If your host does not thoroughly understand this process, then I would question their ability to keep their system secure, seriously. It may be time for a new host. I can recommend several that keep up with security fixes, and understand this process extremely well.
Uh-huh, security fixes happened. And the point is?
Tell them that they had better look out and make sure they don't let a thing called Linux into their network.
That has had over 156 pages of identified vulnerabilities in the history logged there!!! Scary!
If looking at a list of identified, fixed problems worries them, they really should switch to an untested system that's never published any security updates. They'll feel a lot better then.
.dan.
How to troubleshoot Drupal | http://www.coders.co.nz/
.dan. is the New Zealand Drupal Developer working on Government Web Standards
One addendum to the
One addendum to the excellent commentary above: upload and install for your drupal site the update_status module and subscribe to drupal security bulletins. You will be alerted to new versions of modules and security fixes, respectively. That way you can update your site yourself and can safely ignore "customer support" which, in this particular instance, appears (a) to have an ax to grind or (b) profoundly ignorant about drupal and the entire concept of open source software.

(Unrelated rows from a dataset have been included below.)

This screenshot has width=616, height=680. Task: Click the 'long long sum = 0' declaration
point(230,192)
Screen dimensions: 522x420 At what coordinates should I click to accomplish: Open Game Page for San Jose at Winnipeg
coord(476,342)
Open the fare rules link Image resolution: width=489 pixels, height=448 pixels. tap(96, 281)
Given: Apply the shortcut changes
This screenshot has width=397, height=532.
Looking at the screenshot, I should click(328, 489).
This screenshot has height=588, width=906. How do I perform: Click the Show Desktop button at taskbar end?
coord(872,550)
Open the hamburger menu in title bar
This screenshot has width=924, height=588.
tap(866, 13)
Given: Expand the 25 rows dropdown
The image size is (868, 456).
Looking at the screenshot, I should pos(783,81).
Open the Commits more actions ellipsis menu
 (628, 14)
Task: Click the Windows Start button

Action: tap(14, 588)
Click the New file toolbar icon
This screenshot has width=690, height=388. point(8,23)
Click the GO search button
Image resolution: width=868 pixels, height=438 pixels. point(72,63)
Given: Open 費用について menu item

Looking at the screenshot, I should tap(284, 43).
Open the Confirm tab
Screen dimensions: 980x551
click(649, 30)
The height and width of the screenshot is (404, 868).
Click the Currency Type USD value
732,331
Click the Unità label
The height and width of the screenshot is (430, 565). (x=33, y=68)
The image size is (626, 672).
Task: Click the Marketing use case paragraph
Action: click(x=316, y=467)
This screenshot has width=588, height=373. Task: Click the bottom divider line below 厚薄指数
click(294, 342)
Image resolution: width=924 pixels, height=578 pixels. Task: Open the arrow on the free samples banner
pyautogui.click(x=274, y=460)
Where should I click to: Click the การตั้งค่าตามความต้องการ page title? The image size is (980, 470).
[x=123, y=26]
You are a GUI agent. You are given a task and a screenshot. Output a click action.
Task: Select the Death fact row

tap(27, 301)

----------------------------------------------------------------------
http://www.bwv810.com/
I am a writer and researcher. In my spare time I build websites with Drupal.
Je peux communiquer en français. / Я могу общаться на русском языке.
To play devils advocate for a second ....
To play devils advocate for a second ....
Bringing a clients attention to the fact that there are periodic security issues - and security updates - for a random bit of software they are considering is actually a pretty good thing to do.
Without knowing what tone it was delivered in,
"We won't let you run that script because ... "
or
"If you are going to run that, you should consider ..."
Letting folk know that it's their responsibility to keep potentially-dangerous software updated is something that should be done a little bit more. IMO.
Dismissing all historical security issues out-of-hand isn't actually a productive response. I'm sure when some of the vulnerabilities were active they were each, respectively, significant. I'm thinking there are a bunch of sites still out there running potentially-compromised drupal versions.
And the only thing that "there are no outstanding vulnerabilities in Drupal" means is that
we haven't found (or added) the next one yet.
... just a contrasting way of looking at this thread ...
.dan. is the New Zealand Drupal Developer working on Government Web Standards
Good points... I wonder if
Good points... I wonder if the host in question prefaced the laundry list they provided with any introductory text along the lines you mention.
----------------------------------------------------------------------
http://www.bwv810.com/
I am a writer and researcher. In my spare time I build websites with Drupal.
Je peux communiquer en français. / Я могу общаться на русском языке.
Totally
Since Drupal will generally be installed by you, the developer, it's important that you keep up with your end, and keep Drupal up to date on security fixes.
It's also important that they (your host) keep up their end, and keep up on security fixes on everything else. I feel like if they are new to the whole concept of security bulletins and active development communities, then you're already in trouble.
I don't dismiss historical security issues by any means, I think it is extremely important to be sure of the flaws of any system I am using, so I look through every security bulletin of projects that I am evaluating, and make sure it's not going to explode (by any means that someone has already discovered, it could still explode in some new way) I guess I just find it more useful to look at a bug-tracker that's actually connected to the system in question (you will find a lot more security issues on drupal.org, then that other site, and you can actually see if they are fixed or not.)